There must be something in the machine classad about the requirements
of what jobs it will start. Can you give a dump of condor_status -l
for one of the machines?
Steve Timm
On Wed, 31 Aug 2011, Mark Cafaro wrote:
Hi Garrett,
The job was successfully matched in the central manager's MatchLog (edited to
remove ip and port):
08/31/11 20:05:16 Matched 27.0 user@...washington.edu <ip:port>
preempting none <ip:port> slot1@...washington.edu
On the node's StartLog is where I see it being rejected:
08/31/11 20:05:16 slot1: match_info called
08/31/11 20:05:16 slot1: Received match <ip:port>#1314844613#28#...
08/31/11 20:05:16 slot1: State change: match notification protocol successful
08/31/11 20:05:16 slot1: Changing state: Unclaimed -> Matched
08/31/11 20:05:16 slot1: Job requirements not satisfied.
08/31/11 20:05:16 slot1: Request to claim resource refused.
08/31/11 20:05:16 slot1: State change: claiming protocol failed
08/31/11 20:05:16 slot1: Changing state: Matched -> Owner
08/31/11 20:05:16 slot1: State change: IS_OWNER is false
08/31/11 20:05:16 slot1: Changing state: Owner -> Unclaimed
condor_q -better-analyze returns:
027.000: Request has not yet been considered by the matchmaker.
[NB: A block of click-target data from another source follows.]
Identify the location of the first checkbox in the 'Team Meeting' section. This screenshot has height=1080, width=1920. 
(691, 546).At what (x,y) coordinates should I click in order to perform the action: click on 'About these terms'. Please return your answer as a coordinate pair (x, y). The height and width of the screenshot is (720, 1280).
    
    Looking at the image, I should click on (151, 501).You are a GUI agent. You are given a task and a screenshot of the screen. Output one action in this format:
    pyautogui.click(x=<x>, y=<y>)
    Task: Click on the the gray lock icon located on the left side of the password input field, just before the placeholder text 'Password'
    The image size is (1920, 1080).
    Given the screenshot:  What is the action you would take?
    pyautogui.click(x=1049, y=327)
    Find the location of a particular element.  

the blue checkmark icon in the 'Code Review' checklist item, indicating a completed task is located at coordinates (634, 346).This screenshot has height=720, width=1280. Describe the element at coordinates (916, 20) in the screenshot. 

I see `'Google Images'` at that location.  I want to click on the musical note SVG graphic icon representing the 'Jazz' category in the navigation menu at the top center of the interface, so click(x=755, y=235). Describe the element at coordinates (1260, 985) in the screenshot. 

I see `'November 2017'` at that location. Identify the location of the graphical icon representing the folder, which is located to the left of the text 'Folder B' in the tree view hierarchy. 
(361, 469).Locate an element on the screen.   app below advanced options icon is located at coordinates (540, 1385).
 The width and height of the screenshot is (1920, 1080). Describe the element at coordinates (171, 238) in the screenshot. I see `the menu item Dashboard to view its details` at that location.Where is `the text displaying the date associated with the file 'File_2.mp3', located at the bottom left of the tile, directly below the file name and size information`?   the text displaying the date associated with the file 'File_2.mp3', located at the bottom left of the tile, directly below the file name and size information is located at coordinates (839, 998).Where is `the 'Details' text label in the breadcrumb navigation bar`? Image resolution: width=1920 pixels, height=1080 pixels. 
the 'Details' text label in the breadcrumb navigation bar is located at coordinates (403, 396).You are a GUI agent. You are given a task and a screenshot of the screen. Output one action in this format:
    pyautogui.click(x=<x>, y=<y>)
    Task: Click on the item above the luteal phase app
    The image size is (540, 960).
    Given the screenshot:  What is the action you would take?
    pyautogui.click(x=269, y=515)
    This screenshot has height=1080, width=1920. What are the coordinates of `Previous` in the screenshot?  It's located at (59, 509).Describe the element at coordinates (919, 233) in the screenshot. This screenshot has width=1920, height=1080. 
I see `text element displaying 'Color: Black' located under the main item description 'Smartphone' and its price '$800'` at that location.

because it was successfully matched.
Unfortunately I have been through all of the logs and there is no indication
of a problem anywhere except for the line "Job requirements not satisfied."
On Aug 31, 2011, at 7:45 PM, Koller, Garrett wrote:
Mr. Cafaro,
I'm confused. I thought the problem was that the job kept being rejected
with the error "Job requirements not satisfied." If that is so, how could
it be matched in the MatchLog? Was it just considered in the MatchLog or
was it actually assigned to a specific slot on a specific computer? If the
MatchLog says it found a proper match and actually assigned it to that
computer, check out
http://servo.cs.wlu.edu/dokuwiki/doku.php/condor/submit/troubleshoot for a
possible reason and solution to this problem.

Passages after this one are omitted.